Christo’s latest work weighs 650 tons, and it floats
LONDON — Wearing a hard hat and a cargo jacket, the artist Christo stood on a platform looking over the Serpentine Lake one April morning and watched his latest creation come to life. As ducks glided across the water, men in orange jumpsuits began assembling the installation, a crane hovering above their heads.
“The London Mastaba,” Christo’s first major outdoor work in Britain, is now floating (through Sept. 23) in the middle of the lake in Hyde Park. A trapezoidal pyramid of 7,506 painted and horizontally stacked barrels, it is 66 feet tall — as tall as the Sphinx in Egypt — and weighs about 650 tons. Named after a flatroofed structure with sloping sides that originated some 6,000 years ago in Mesopotamia (the word “mastaba” means “bench” in Arabic), it is a test for a mastaba roughly eight times as high that Christo hopes to put up in the desert in Abu Dhabi.

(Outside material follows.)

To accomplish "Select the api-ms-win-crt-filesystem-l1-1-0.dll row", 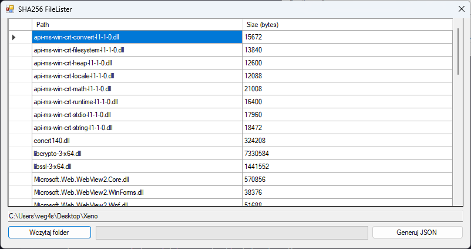I will coord(136,50).
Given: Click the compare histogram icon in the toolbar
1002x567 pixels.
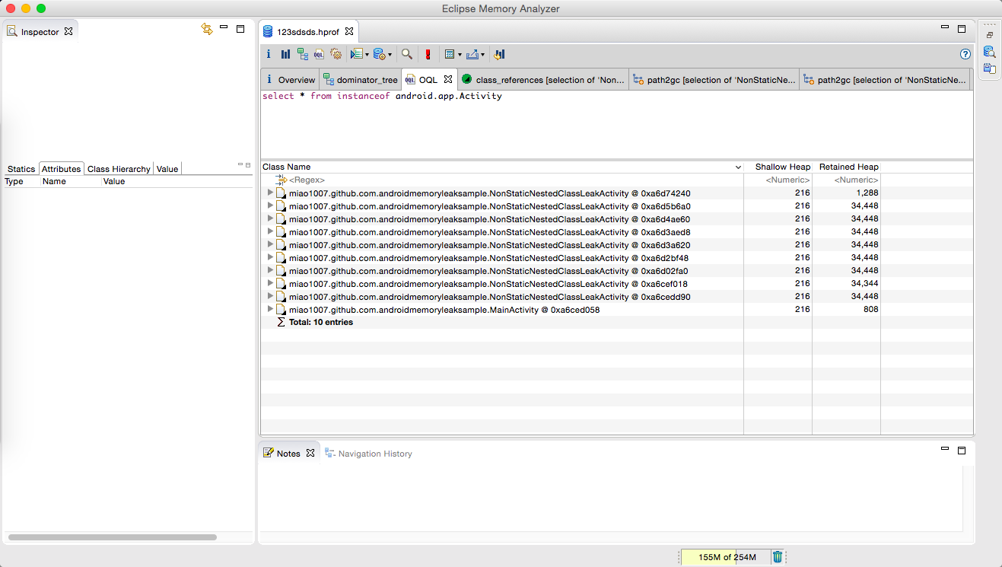Looking at the screenshot, I should (x=499, y=54).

This is less ambitious than past projects by the Bulgarian-born Christo, 83, and his wife JeanneClaude, who died in 2009. These included extending a 25-mile fence across parts of Northern California, as well as wrapping fabric around a bridge in Paris, the Pont Neuf, and around Berlin’s Reichstag building.
Installing the London sculpture has not been plain sailing, however. Christo had to fund the project himself, at a cost of 3 million pounds, or around $4 million. (Christo does this for all his projects, through artwork sales.) He then spent a year securing permits from authorities and from the body that manages Hyde Park, and had 2½ months to get everything done.
“Each work of ours is like an expedition, something incredibly invigorating,” the artist said in an interview. “I love to be here with the workers. I like that process. That journey is so incredible, unforgettable.”
The materials for the sculpture had to be transported into the park by more than 70 trucks, which were ordered to drive at about a mile an hour because the park is full of pedestrians.
Christo’s nephew Vladimir Yavachev, who oversees all the artist’s outdoor public projects and was also on site, appeared less worried. “Christo has a lot of engineering sense,” he said. “There is a way to do it, and it’s not impossible.” He said the important thing was to “do it simply” and to “do it quickly, too: It needs to go in, be there, and then go out.”